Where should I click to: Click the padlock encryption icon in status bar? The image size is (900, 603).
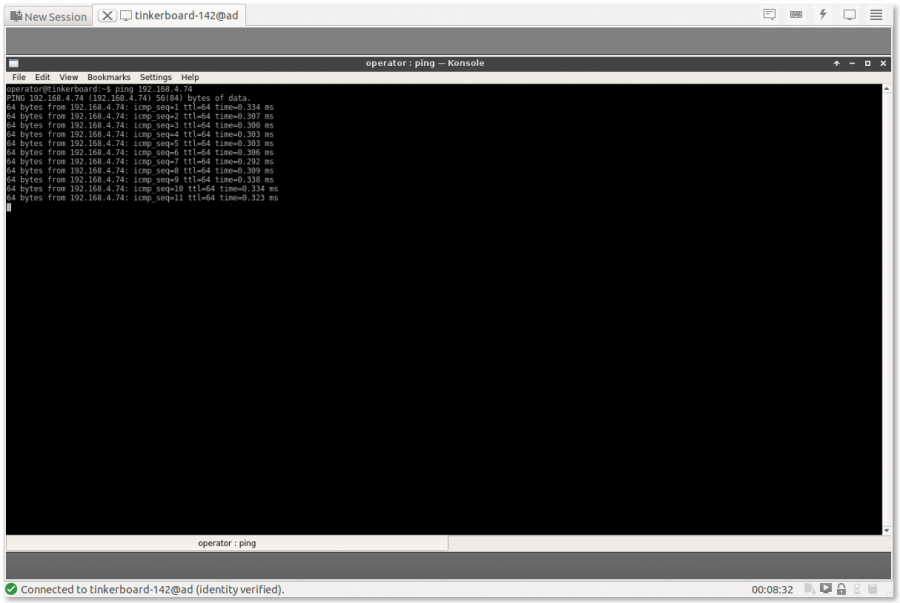(x=841, y=589)
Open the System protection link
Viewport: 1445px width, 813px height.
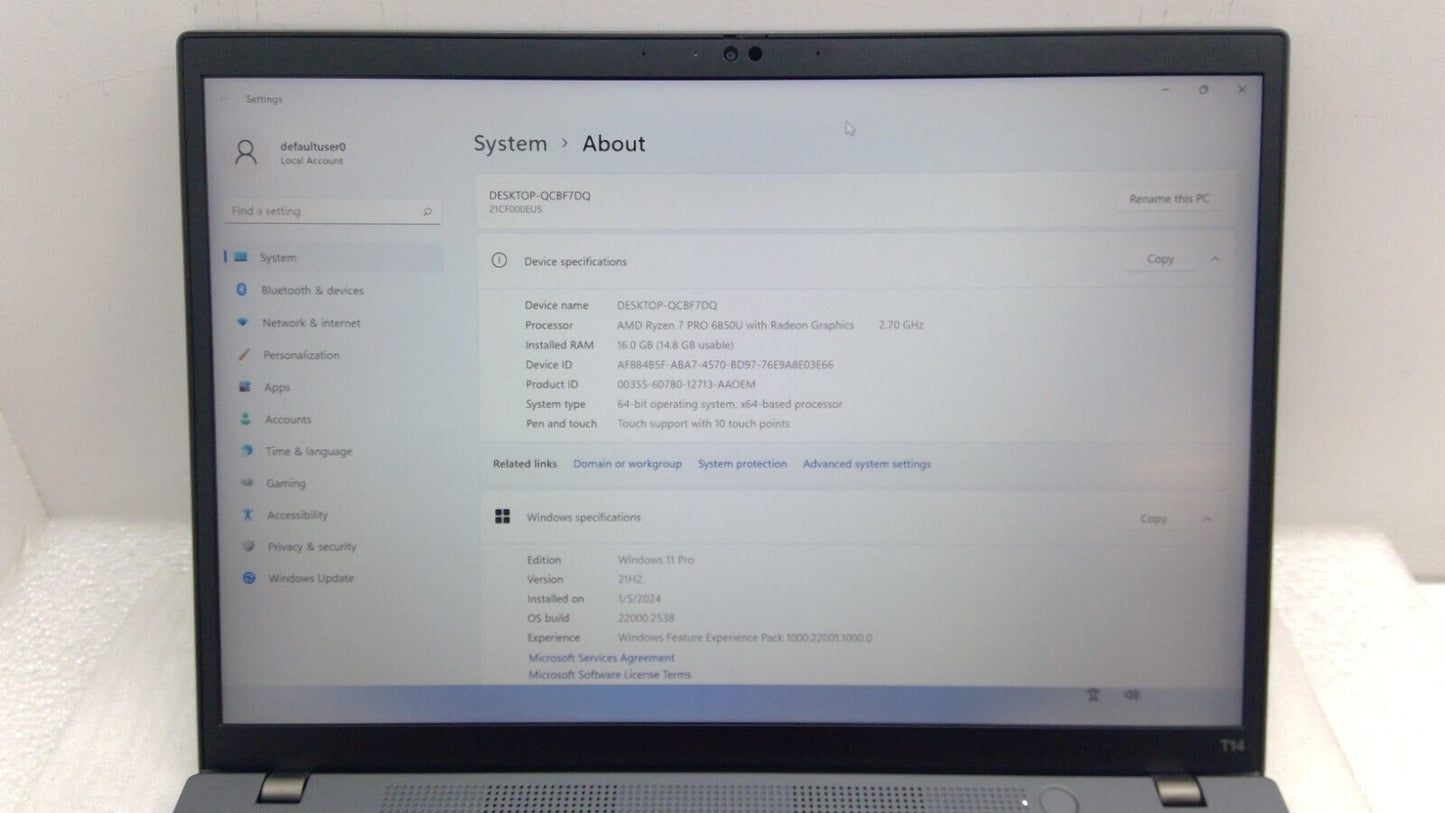coord(742,464)
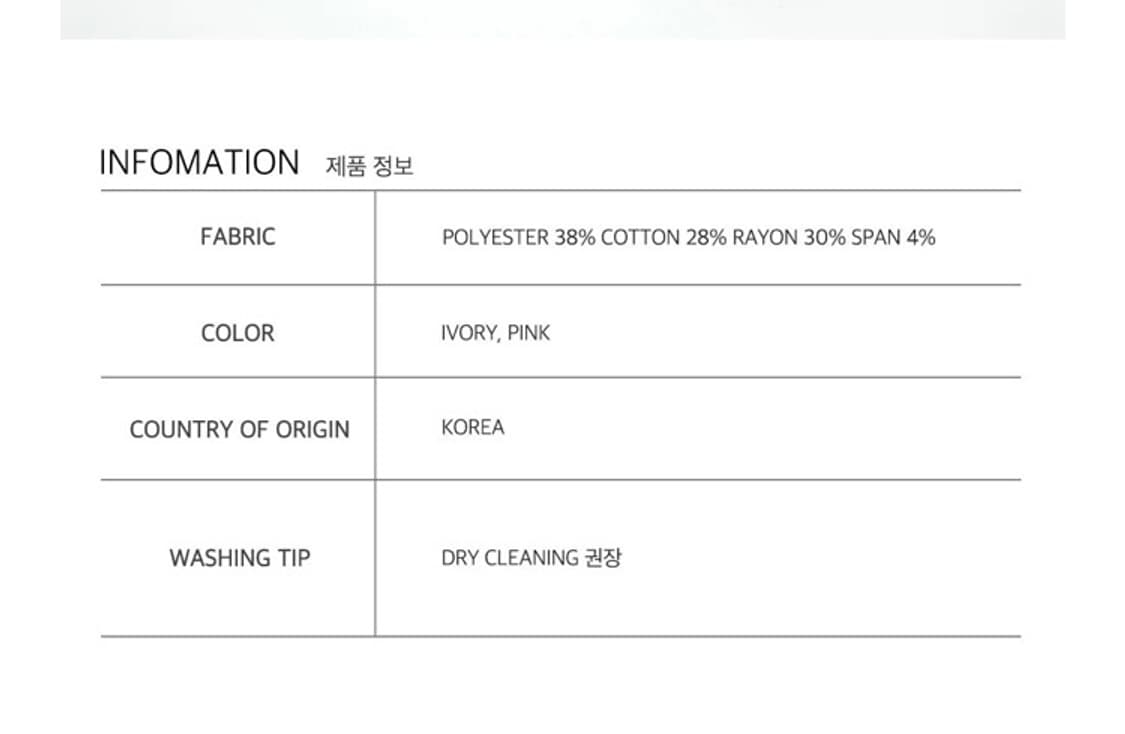Click the WASHING TIP row label
This screenshot has width=1125, height=734.
pos(239,558)
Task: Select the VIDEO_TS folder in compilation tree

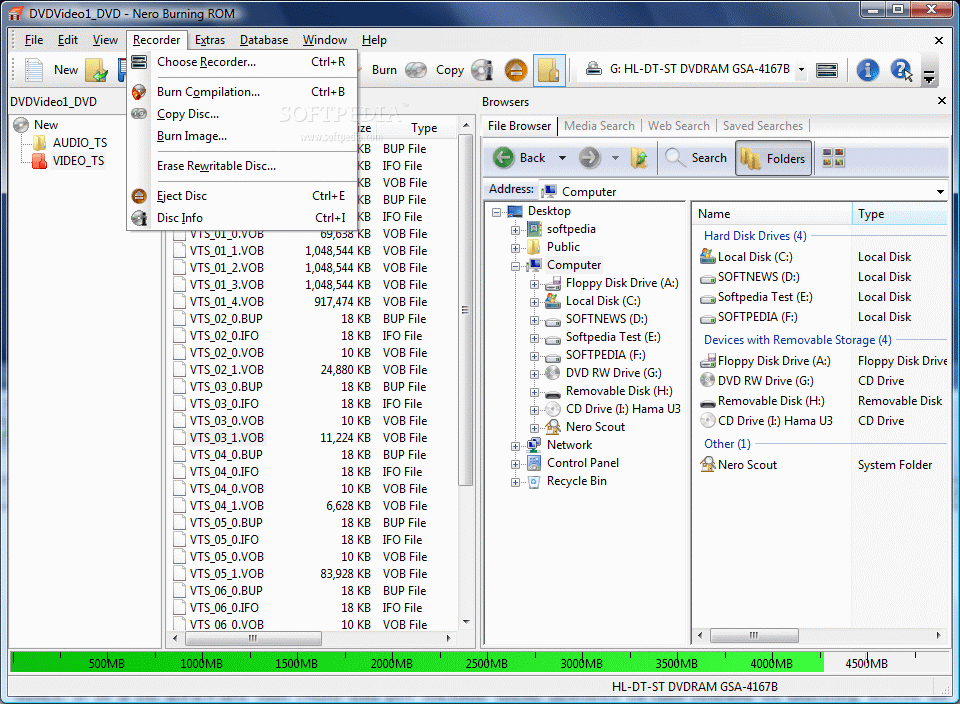Action: (x=78, y=161)
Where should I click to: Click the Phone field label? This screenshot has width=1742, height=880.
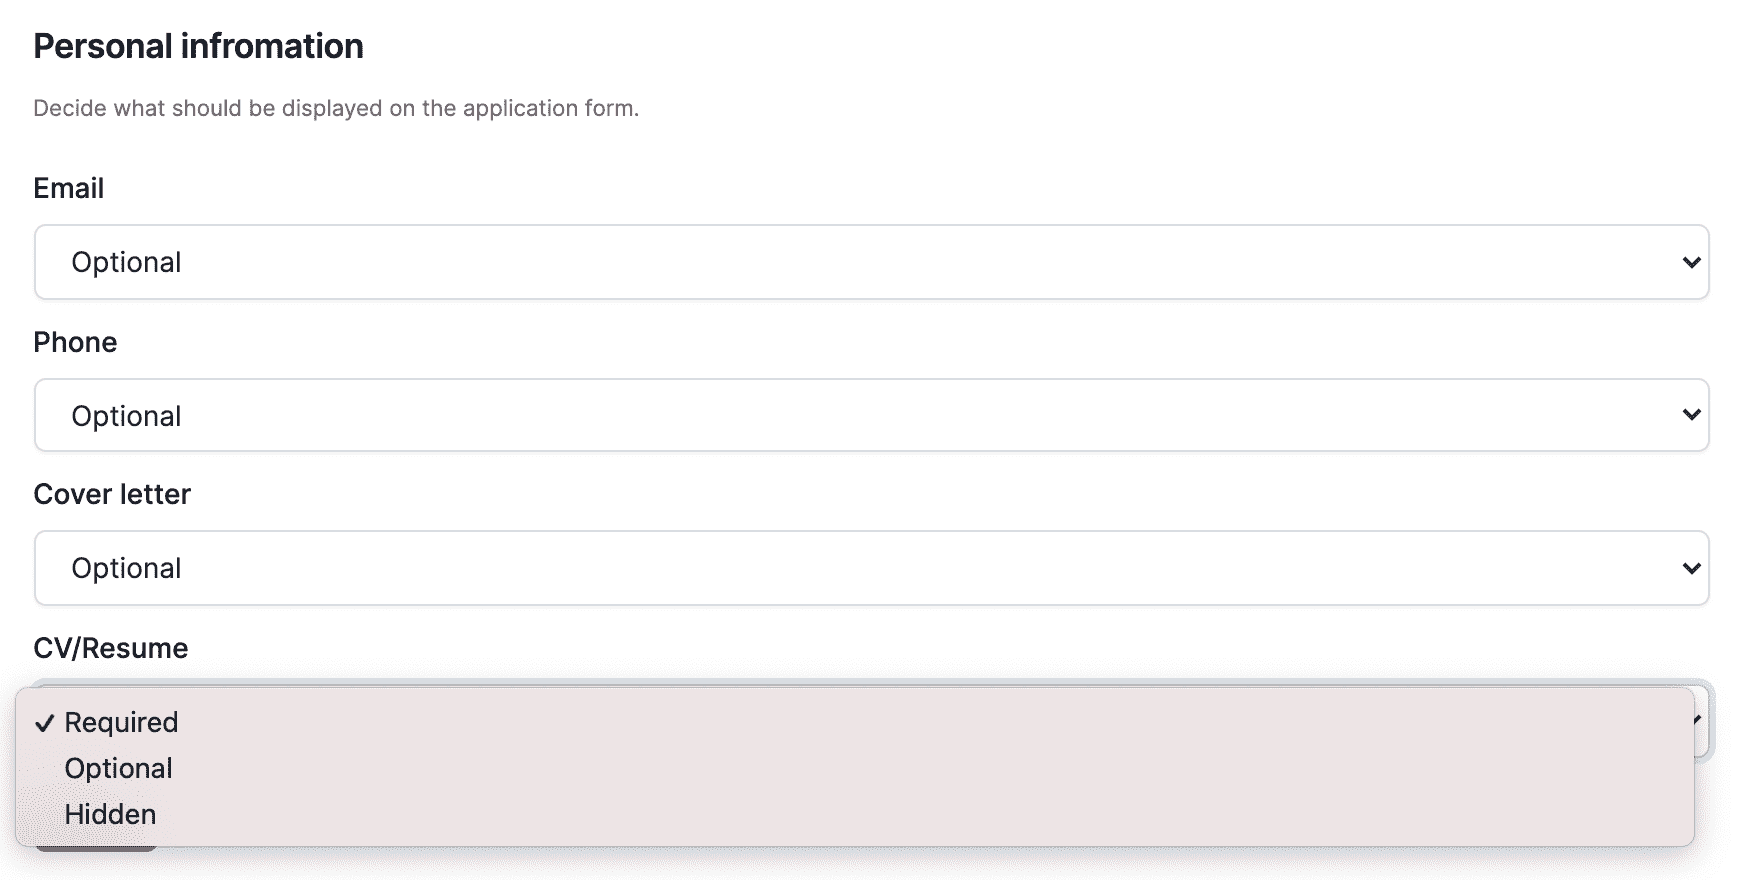pyautogui.click(x=75, y=342)
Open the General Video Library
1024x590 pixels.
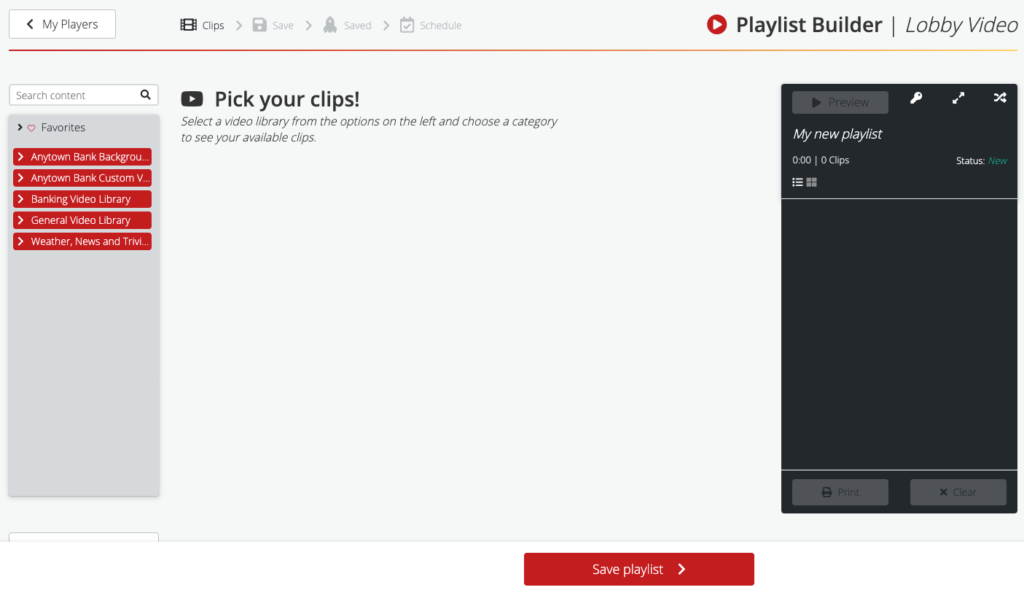click(x=82, y=220)
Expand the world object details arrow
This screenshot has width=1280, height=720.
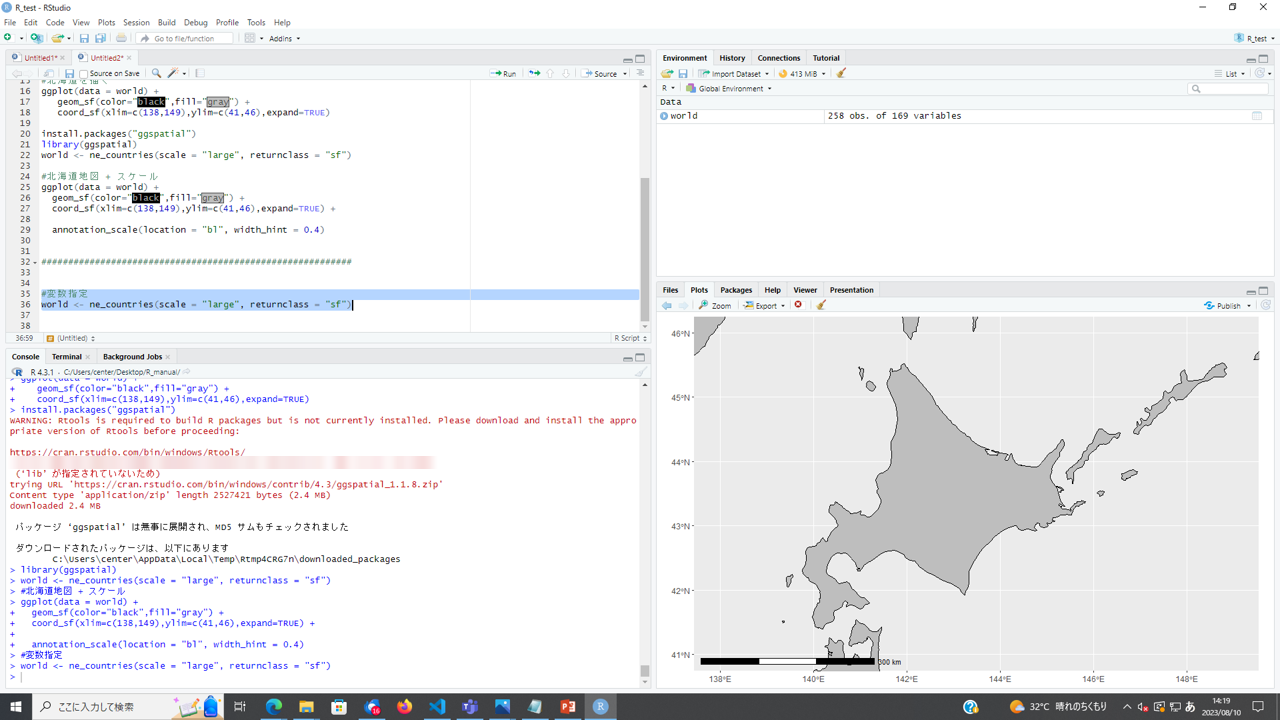click(x=664, y=116)
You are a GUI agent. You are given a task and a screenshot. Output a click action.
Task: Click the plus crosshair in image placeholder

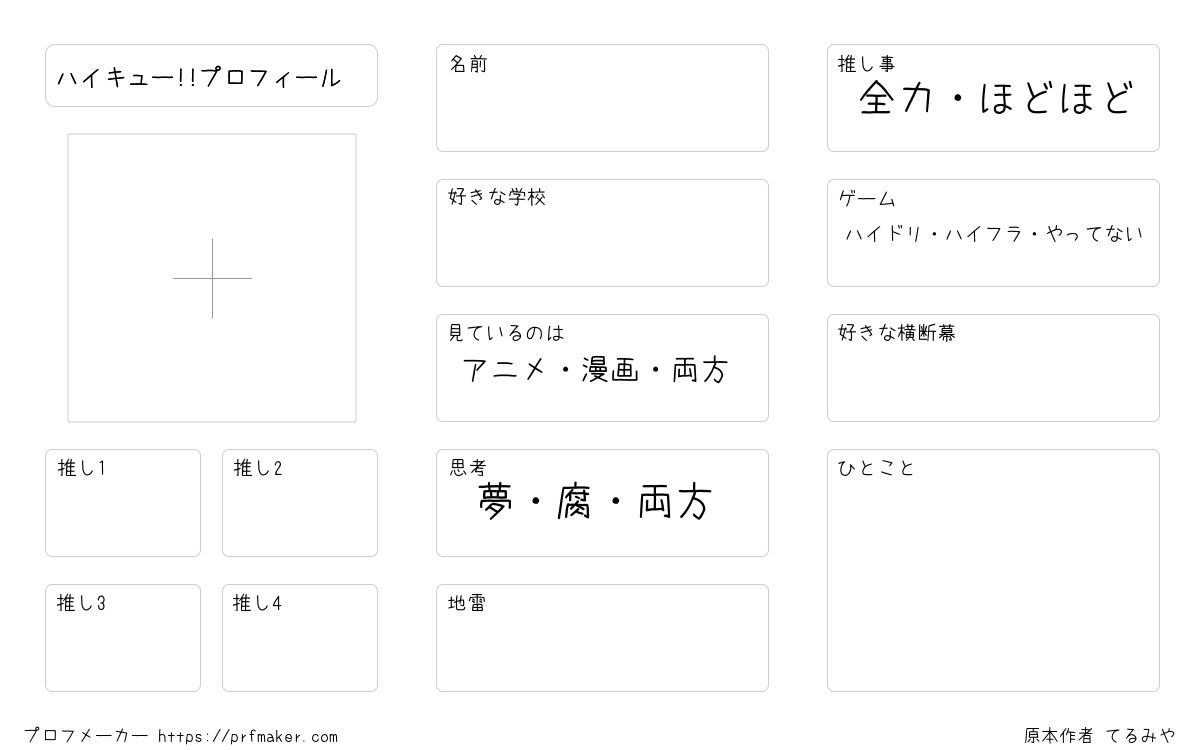point(212,278)
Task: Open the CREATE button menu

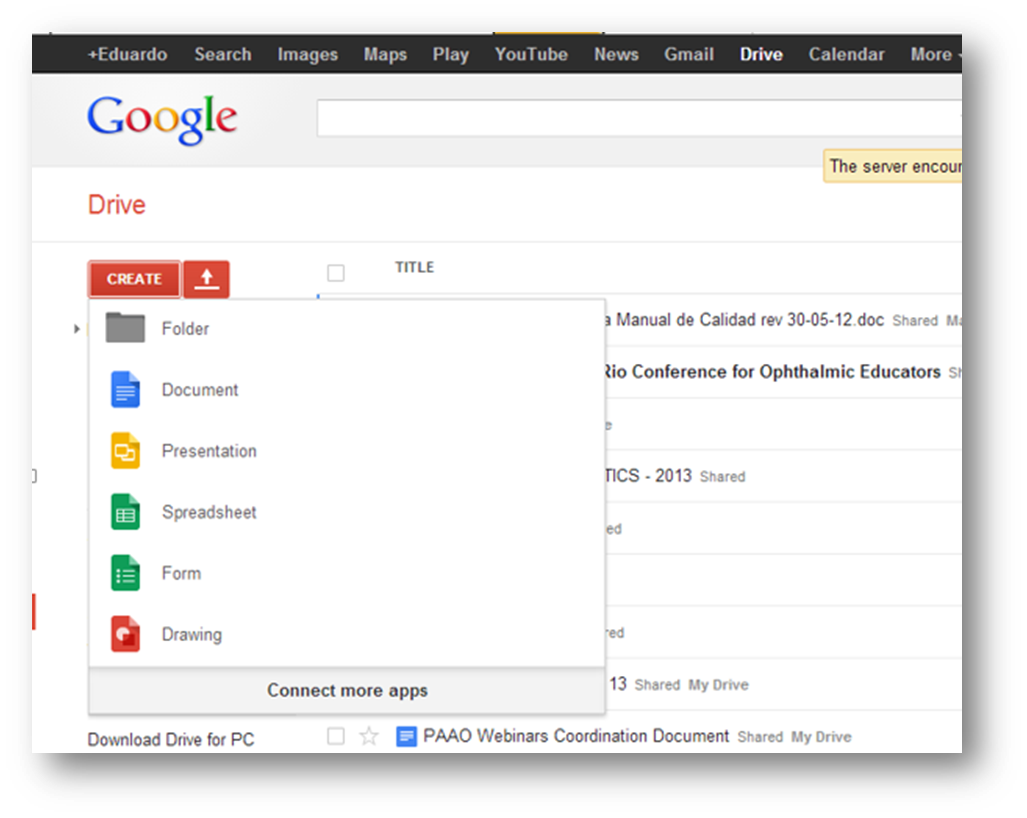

- - -

Work item: Copy the whole listing above word for word but do not carry over the pictures.

Expected answer:
Where should I click to: Click the padlock encryption icon in status bar? The image size is (900, 603).
(x=841, y=589)
Open the System protection link
Viewport: 1445px width, 813px height.
coord(742,464)
Click the WASHING TIP row label
This screenshot has width=1125, height=734.
pos(239,558)
Task: Select the VIDEO_TS folder in compilation tree

Action: (x=78, y=161)
Where should I click to: Click the Phone field label? This screenshot has width=1742, height=880.
pyautogui.click(x=75, y=342)
Open the General Video Library
1024x590 pixels.
click(x=82, y=220)
Expand the world object details arrow
This screenshot has width=1280, height=720.
click(x=664, y=116)
You are a GUI agent. You are given a task and a screenshot. Output a click action.
Task: Click the plus crosshair in image placeholder

point(212,278)
Task: Open the CREATE button menu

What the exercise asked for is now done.